* **YOUR TASK**: Restate word for word the entries below, starting with the line with "Close the LASVEGAS database tab" and continuing through the line with "Given: Click the dollar sign Billing icon". Include both of those lines and no others.

* **PROVIDED MATERIAL**:
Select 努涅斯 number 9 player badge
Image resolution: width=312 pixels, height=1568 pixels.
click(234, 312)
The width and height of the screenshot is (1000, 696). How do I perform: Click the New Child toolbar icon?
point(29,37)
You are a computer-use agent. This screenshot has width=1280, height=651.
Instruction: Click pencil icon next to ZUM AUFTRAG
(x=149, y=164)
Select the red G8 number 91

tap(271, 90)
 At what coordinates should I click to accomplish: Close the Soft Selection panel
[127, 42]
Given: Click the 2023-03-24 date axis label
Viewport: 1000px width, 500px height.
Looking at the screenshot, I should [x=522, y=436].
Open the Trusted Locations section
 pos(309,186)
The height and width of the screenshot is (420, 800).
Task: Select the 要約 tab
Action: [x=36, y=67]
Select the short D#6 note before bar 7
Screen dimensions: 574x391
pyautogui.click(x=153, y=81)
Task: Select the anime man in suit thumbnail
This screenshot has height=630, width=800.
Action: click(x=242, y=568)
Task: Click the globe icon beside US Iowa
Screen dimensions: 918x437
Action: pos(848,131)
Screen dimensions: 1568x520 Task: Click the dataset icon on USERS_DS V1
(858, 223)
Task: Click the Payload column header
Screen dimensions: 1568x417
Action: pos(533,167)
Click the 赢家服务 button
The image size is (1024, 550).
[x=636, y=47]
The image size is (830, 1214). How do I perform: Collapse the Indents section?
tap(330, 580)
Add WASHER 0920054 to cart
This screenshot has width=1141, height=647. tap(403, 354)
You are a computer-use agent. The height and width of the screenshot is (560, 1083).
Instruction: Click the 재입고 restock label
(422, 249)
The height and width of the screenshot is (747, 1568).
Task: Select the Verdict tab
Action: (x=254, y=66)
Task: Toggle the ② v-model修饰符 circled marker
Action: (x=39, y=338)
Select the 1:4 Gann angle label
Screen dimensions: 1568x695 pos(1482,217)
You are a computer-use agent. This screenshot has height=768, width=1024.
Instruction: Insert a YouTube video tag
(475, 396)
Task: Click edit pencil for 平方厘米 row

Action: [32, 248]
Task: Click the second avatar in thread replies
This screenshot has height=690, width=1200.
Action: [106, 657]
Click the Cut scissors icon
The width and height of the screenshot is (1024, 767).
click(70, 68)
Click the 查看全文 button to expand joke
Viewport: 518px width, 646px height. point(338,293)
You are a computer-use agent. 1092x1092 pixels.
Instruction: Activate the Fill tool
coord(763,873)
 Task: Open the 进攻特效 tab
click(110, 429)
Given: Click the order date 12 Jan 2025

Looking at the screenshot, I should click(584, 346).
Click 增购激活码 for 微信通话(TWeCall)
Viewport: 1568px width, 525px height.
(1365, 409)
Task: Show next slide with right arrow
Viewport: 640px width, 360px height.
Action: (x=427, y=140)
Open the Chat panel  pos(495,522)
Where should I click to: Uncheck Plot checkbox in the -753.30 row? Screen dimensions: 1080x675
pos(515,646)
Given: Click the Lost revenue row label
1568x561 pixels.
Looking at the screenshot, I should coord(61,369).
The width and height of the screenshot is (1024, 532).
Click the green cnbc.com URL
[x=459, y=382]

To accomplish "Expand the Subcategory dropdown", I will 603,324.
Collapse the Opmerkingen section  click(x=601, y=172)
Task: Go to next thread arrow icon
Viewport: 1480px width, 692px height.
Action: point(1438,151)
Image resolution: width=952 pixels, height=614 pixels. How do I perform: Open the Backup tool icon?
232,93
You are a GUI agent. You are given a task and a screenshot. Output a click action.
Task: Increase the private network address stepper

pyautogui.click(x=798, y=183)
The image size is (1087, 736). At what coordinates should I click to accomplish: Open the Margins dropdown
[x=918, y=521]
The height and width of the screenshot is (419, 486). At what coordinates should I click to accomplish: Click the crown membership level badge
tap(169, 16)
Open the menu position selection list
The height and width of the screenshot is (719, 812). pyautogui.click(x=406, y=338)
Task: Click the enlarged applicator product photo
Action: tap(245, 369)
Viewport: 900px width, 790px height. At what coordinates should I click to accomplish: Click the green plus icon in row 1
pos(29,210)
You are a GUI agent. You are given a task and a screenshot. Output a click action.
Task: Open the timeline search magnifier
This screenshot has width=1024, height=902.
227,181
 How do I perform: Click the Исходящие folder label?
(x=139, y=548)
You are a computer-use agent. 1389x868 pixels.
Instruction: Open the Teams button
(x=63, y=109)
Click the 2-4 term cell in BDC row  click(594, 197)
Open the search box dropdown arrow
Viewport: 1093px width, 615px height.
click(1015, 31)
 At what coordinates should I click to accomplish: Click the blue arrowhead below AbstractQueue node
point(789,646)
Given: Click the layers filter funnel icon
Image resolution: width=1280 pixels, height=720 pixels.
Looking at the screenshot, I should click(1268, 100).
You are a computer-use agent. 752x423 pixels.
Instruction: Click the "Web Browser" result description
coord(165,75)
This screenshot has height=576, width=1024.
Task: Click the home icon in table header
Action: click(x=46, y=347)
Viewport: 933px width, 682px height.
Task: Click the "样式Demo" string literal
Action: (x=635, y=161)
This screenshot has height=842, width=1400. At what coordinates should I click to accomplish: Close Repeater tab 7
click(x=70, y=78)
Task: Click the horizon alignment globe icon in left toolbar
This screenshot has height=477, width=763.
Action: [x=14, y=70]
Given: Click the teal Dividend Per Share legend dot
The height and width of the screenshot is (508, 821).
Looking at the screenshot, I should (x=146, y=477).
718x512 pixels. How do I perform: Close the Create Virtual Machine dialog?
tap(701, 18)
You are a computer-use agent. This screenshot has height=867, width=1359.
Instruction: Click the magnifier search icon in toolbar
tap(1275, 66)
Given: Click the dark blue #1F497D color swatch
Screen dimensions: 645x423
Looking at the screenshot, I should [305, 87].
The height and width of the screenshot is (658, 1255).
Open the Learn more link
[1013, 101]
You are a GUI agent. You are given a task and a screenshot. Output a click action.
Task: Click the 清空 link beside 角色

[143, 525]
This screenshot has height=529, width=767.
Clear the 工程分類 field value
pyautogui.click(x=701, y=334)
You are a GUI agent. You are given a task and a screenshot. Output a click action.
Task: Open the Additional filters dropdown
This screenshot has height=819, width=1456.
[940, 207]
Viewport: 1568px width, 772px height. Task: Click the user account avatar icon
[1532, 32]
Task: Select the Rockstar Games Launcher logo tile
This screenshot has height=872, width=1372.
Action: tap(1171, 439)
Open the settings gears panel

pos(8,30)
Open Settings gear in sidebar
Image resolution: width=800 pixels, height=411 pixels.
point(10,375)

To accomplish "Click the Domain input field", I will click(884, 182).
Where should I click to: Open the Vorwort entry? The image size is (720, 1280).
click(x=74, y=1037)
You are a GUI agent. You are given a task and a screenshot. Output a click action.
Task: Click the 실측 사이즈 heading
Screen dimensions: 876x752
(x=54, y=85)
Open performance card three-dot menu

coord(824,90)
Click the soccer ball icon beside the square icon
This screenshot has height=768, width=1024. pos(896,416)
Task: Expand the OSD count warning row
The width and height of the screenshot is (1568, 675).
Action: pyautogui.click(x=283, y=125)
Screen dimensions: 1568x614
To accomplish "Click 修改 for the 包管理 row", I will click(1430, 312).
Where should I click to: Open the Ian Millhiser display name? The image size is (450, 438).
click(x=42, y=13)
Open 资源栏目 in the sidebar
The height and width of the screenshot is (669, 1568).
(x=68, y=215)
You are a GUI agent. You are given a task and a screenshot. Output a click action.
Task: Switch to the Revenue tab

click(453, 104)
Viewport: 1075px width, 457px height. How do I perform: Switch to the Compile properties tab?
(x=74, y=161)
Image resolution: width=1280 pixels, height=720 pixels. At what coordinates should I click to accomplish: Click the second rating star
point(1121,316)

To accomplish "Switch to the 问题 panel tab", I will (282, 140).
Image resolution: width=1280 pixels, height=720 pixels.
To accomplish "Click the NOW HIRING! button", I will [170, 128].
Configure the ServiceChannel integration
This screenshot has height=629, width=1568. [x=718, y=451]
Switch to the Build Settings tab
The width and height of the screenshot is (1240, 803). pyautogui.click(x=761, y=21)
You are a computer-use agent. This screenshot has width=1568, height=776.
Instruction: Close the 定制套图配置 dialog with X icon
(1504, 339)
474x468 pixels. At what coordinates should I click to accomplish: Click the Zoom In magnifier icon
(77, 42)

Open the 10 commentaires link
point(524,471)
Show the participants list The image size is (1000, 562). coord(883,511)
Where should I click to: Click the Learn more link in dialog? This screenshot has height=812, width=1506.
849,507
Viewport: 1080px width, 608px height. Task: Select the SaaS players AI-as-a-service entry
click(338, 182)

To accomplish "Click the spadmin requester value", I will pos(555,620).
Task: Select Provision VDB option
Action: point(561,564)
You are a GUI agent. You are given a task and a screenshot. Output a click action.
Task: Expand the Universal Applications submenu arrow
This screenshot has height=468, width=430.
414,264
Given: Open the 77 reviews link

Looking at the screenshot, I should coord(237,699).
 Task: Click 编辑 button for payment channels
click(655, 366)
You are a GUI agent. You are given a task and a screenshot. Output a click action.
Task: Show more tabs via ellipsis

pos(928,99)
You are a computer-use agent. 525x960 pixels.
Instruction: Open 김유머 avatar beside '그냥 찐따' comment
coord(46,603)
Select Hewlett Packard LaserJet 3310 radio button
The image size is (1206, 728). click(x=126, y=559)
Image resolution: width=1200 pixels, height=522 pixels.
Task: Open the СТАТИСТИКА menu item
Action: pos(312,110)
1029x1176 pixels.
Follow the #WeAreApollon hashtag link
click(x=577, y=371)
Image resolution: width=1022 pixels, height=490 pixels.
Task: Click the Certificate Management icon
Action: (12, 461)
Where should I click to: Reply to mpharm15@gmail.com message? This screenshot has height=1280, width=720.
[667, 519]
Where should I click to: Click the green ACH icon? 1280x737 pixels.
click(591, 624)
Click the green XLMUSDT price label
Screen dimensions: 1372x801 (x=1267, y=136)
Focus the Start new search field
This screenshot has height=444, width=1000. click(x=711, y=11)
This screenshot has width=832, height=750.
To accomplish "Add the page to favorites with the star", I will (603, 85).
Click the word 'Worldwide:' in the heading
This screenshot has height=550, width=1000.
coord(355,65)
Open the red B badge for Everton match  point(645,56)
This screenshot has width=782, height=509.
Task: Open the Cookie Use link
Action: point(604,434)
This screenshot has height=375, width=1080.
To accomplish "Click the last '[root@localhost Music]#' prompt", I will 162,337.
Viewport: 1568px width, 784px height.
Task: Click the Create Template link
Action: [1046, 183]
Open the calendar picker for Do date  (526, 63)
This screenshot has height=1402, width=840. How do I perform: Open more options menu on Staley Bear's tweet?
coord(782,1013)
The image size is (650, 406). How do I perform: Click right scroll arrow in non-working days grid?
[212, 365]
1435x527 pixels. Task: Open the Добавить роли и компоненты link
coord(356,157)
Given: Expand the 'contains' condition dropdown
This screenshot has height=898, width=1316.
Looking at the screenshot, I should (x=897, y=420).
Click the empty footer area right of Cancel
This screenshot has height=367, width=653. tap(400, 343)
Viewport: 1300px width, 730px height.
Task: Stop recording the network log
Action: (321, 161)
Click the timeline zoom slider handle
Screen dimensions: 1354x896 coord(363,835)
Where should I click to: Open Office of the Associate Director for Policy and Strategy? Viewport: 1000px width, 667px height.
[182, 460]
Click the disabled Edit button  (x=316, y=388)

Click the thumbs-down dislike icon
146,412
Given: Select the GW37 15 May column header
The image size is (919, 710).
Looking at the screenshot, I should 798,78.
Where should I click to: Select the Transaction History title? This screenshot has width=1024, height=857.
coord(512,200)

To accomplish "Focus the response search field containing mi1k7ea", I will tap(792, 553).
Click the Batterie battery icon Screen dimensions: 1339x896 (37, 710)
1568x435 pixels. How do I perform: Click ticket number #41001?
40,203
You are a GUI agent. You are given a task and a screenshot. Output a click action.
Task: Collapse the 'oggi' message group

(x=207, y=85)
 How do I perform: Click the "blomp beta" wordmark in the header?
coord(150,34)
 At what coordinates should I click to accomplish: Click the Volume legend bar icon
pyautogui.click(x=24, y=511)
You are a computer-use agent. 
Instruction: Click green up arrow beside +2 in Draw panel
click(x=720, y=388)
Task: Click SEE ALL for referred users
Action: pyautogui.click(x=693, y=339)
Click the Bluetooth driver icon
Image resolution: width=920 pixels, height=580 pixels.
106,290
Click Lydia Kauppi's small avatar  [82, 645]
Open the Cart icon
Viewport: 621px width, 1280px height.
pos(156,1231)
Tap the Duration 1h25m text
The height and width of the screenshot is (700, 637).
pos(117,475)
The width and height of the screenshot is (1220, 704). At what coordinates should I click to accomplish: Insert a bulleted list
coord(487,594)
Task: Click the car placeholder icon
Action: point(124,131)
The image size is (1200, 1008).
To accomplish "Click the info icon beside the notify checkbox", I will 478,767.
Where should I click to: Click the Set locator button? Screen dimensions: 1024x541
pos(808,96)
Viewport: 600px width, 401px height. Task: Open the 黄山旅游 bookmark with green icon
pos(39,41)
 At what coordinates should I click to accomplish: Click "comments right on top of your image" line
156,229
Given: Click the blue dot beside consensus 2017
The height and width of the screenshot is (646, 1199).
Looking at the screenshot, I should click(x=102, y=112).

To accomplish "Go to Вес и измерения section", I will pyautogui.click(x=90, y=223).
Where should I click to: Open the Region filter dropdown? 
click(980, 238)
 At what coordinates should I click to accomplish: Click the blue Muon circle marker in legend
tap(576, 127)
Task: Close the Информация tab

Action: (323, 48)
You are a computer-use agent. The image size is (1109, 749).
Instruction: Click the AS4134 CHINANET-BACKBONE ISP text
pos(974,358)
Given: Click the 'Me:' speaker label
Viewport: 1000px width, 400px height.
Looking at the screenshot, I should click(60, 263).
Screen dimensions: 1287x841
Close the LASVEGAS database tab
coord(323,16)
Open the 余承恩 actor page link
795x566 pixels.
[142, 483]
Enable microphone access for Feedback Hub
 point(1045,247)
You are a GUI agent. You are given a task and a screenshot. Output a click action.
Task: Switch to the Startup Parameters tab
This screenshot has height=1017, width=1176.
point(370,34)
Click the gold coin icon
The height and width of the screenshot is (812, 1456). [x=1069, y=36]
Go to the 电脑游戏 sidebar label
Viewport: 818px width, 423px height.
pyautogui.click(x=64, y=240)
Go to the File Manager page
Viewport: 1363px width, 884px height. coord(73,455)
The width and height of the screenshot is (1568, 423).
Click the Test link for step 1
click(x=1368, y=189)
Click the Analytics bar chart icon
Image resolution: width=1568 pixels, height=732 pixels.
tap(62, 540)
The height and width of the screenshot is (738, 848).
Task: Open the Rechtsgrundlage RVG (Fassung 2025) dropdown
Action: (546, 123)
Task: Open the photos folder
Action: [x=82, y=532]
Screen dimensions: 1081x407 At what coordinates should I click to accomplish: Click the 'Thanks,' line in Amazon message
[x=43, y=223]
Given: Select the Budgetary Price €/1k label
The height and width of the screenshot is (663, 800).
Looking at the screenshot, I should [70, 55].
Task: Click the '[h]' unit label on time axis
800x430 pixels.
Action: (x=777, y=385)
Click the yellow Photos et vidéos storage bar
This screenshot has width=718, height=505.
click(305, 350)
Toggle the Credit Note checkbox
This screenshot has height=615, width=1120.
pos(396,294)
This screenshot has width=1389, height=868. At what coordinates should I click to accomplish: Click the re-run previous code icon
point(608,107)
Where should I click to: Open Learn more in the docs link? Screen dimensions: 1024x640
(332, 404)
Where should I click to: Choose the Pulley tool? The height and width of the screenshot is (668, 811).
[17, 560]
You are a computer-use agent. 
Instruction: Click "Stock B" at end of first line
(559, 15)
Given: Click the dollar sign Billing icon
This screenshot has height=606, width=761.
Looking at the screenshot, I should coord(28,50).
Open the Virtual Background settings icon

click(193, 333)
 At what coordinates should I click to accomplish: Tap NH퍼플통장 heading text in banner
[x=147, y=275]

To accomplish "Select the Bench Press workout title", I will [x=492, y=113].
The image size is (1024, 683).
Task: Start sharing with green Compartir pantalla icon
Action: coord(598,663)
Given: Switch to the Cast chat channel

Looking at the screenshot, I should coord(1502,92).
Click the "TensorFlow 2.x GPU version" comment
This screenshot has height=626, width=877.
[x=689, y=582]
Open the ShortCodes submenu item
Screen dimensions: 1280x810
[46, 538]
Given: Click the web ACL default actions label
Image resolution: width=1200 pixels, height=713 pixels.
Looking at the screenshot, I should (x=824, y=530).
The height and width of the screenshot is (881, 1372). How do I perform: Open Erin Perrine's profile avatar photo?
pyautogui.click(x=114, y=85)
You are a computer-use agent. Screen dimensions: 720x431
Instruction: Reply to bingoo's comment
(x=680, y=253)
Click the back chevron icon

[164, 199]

* **SOLVED PROBLEM**:
Close the LASVEGAS database tab
coord(323,16)
Open the 余承恩 actor page link
795x566 pixels.
[142, 483]
Enable microphone access for Feedback Hub
 point(1045,247)
You are a GUI agent. You are given a task and a screenshot. Output a click action.
Task: Switch to the Startup Parameters tab
This screenshot has height=1017, width=1176.
point(370,34)
Click the gold coin icon
The height and width of the screenshot is (812, 1456). [x=1069, y=36]
Go to the 电脑游戏 sidebar label
Viewport: 818px width, 423px height.
pyautogui.click(x=64, y=240)
Go to the File Manager page
Viewport: 1363px width, 884px height. coord(73,455)
The width and height of the screenshot is (1568, 423).
Click the Test link for step 1
click(x=1368, y=189)
Click the Analytics bar chart icon
Image resolution: width=1568 pixels, height=732 pixels.
tap(62, 540)
The height and width of the screenshot is (738, 848).
Task: Open the Rechtsgrundlage RVG (Fassung 2025) dropdown
Action: (546, 123)
Task: Open the photos folder
Action: [x=82, y=532]
Screen dimensions: 1081x407 At what coordinates should I click to accomplish: Click the 'Thanks,' line in Amazon message
[x=43, y=223]
Given: Select the Budgetary Price €/1k label
The height and width of the screenshot is (663, 800).
Looking at the screenshot, I should [70, 55].
Task: Click the '[h]' unit label on time axis
800x430 pixels.
Action: (x=777, y=385)
Click the yellow Photos et vidéos storage bar
This screenshot has width=718, height=505.
click(305, 350)
Toggle the Credit Note checkbox
This screenshot has height=615, width=1120.
pos(396,294)
This screenshot has width=1389, height=868. At what coordinates should I click to accomplish: Click the re-run previous code icon
point(608,107)
Where should I click to: Open Learn more in the docs link? Screen dimensions: 1024x640
(332, 404)
Where should I click to: Choose the Pulley tool? The height and width of the screenshot is (668, 811).
[17, 560]
You are a computer-use agent. 
Instruction: Click "Stock B" at end of first line
(559, 15)
Given: Click the dollar sign Billing icon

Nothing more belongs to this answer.